**Given request 1**
In the trading text, why was the gold-holding client taken away from the writer? Explain in one or two sentences.
**Given request 2**
Summarize the trading text in two sentences.
**Given request 3**
Print the part of the trading text between "I am a semi-retired" and "his strategy dictated.", inclusive.

**Text block**
I enjoy reading your commentaries. More importantly, I admire your commercial success. To begin, expand, and ultimately sell a business reflects enormous skill and talent. And a willingness to take chances at every step.

I am a semi-retired Wall St. pro. With a 40 year history of retail broker, analyst, institutional desk manager, etc. I am most proud of the fact that I left the street financially and intellectually intact. And still earn my living today as a trader. For myself.

Having set the table, here is my observation: I read your post regarding last year being the worst day of your trading life. With follow on comment(s) about Bernanke this and that. All well and fine, except for one thing. Something I learned a long time ago: January 1980 to be precise. I had a client, a brilliant economist, writer, analyst. Who was long gold. Very long. For all the "right" reasons (yeah, you know: the weakening dollar, trade deficit, blah, blah). And when the market started to sell off, he did not budge. You see, he was long gold for all the "right" reasons. He had acted precisely as his strategy dictated.

Problem was, Gold did not care. It continued to go down, and my client was sold out (actually, he was taken away from me. In the old day's, you were not allowed to keep clients who were in margin trouble).

Anyway, know what I learned? It was my first – and best- lesson ever: When it comes to trading, there is no right or wrong. Only profit and loss. You want to maximize the former, and minimize the latter. Rest of the time, enjoy your family and friends. If you want to play at being right and wrong, become a contestant on a game show.

Element and text location records:
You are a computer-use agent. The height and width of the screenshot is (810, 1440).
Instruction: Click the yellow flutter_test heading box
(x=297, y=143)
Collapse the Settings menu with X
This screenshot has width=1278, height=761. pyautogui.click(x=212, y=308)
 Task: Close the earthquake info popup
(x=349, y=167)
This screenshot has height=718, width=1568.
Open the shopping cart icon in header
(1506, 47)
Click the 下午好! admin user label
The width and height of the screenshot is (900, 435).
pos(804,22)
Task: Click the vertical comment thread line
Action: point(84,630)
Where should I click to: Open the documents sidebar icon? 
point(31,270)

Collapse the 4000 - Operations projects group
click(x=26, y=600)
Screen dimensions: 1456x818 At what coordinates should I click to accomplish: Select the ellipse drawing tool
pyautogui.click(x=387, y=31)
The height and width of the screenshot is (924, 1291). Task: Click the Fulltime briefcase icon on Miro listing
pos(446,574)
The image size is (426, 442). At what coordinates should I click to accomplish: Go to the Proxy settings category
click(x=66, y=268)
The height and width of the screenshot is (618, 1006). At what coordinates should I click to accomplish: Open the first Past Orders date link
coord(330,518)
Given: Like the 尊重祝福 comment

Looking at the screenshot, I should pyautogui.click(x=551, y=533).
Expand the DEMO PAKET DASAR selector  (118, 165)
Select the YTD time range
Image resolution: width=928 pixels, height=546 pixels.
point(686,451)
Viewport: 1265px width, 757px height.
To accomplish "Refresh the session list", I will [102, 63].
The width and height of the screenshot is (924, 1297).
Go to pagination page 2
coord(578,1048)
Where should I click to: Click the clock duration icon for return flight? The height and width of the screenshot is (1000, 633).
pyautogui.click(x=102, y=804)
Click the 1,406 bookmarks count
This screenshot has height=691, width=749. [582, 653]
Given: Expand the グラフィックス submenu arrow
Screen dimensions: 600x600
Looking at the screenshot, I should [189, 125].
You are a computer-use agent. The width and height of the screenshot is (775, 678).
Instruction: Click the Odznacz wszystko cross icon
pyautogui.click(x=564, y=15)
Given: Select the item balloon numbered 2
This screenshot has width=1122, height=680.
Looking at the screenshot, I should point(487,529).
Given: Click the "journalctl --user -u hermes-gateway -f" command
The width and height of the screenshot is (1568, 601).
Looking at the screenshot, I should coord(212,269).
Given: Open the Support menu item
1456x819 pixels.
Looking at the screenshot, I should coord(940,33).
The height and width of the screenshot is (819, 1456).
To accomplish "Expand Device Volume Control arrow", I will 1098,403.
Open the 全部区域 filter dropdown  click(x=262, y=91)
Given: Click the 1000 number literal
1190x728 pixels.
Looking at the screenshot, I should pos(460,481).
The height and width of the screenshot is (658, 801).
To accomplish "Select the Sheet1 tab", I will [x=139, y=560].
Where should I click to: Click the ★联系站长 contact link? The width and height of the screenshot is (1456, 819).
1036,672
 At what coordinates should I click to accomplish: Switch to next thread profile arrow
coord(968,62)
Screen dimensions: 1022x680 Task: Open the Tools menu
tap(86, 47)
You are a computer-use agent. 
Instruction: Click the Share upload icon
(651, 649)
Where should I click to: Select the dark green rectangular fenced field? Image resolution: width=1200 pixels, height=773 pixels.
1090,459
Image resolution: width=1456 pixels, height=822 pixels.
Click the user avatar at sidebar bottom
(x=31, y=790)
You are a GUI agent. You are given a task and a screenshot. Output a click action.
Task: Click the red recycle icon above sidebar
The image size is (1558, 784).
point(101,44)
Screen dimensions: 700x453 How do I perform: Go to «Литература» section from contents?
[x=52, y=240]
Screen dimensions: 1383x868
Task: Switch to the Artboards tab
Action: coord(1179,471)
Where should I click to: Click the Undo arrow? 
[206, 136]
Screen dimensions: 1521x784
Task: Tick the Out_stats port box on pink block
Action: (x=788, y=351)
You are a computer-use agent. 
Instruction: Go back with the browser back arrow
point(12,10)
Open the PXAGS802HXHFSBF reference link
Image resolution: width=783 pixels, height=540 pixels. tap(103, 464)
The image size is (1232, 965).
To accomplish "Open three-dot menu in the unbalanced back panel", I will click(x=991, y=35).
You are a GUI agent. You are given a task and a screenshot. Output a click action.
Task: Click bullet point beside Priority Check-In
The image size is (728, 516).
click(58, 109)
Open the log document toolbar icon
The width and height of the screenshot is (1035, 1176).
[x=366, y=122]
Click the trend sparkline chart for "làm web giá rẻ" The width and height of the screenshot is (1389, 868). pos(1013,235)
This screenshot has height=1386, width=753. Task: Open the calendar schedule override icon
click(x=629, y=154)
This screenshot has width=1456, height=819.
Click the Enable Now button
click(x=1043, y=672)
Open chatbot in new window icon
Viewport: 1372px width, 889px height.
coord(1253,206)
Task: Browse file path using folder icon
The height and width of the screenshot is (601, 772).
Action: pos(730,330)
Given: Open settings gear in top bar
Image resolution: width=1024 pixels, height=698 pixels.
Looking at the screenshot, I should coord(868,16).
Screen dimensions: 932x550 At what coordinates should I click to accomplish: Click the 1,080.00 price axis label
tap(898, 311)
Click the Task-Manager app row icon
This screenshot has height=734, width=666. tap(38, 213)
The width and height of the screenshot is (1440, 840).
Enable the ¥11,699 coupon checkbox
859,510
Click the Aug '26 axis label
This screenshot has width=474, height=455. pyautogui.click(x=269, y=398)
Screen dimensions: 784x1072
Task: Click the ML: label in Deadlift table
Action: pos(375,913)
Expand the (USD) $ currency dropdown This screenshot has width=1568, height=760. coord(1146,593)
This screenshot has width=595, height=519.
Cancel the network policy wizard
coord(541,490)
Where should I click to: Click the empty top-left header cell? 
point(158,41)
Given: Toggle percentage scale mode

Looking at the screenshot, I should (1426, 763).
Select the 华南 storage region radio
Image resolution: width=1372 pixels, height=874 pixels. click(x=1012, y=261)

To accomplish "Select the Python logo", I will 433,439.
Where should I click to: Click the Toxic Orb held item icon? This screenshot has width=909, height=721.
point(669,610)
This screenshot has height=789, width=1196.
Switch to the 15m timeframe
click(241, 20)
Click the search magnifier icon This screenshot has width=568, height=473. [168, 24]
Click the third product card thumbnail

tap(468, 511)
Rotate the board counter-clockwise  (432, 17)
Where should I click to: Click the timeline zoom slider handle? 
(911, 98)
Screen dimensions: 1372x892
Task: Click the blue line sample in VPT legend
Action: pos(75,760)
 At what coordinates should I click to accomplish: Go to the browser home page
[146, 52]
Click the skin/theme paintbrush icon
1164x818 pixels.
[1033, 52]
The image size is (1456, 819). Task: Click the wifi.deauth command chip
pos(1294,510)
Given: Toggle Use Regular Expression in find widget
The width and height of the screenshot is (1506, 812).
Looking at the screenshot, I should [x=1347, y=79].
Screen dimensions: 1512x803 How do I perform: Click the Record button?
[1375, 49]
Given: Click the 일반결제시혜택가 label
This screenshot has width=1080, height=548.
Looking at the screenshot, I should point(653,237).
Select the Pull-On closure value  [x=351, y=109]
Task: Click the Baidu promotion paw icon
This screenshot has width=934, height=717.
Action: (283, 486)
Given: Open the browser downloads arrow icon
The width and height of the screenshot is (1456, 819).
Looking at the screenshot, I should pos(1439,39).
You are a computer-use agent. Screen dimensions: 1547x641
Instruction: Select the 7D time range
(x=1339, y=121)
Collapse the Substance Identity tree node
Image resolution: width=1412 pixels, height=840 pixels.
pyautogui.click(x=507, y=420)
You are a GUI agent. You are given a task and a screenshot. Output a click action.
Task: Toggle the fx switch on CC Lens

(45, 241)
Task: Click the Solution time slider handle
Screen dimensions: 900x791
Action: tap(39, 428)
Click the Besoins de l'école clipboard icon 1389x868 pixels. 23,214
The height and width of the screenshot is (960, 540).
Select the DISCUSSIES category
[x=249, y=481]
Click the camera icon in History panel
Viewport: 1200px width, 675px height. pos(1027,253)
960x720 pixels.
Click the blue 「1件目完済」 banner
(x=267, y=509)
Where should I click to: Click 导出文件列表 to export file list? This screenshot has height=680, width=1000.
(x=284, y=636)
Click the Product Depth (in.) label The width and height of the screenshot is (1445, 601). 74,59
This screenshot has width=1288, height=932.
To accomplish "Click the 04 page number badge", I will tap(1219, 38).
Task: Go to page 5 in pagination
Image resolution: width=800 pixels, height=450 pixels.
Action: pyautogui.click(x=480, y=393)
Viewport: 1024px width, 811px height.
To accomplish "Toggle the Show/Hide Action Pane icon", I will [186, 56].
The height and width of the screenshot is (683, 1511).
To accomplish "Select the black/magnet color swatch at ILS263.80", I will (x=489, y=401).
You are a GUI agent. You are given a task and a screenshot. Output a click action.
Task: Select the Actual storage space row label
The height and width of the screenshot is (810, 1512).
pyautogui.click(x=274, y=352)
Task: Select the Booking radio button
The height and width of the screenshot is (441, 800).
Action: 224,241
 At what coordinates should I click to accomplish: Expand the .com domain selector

**Final answer 1**
Gold kept falling, and the client was sold out. Back then, brokers were not allowed to keep clients who were in margin trouble.

**Final answer 2**
A semi-retired Wall Street professional recalls a client in January 1980, an economist who was heavily long gold for all the "right" reasons, stuck to that strategy as the market fell, and was sold out. The lesson drawn is that in trading there is no right or wrong, only profit and loss, and the goal is to maximize the first and minimize the second.

**Final answer 3**
I am a semi-retired Wall St. pro. With a 40 year history of retail broker, analyst, institutional desk manager, etc. I am most proud of the fact that I left the street financially and intellectually intact. And still earn my living today as a trader. For myself.

Having set the table, here is my observation: I read your post regarding last year being the worst day of your trading life. With follow on comment(s) about Bernanke this and that. All well and fine, except for one thing. Something I learned a long time ago: January 1980 to be precise. I had a client, a brilliant economist, writer, analyst. Who was long gold. Very long. For all the "right" reasons (yeah, you know: the weakening dollar, trade deficit, blah, blah). And when the market started to sell off, he did not budge. You see, he was long gold for all the "right" reasons. He had acted precisely as his strategy dictated.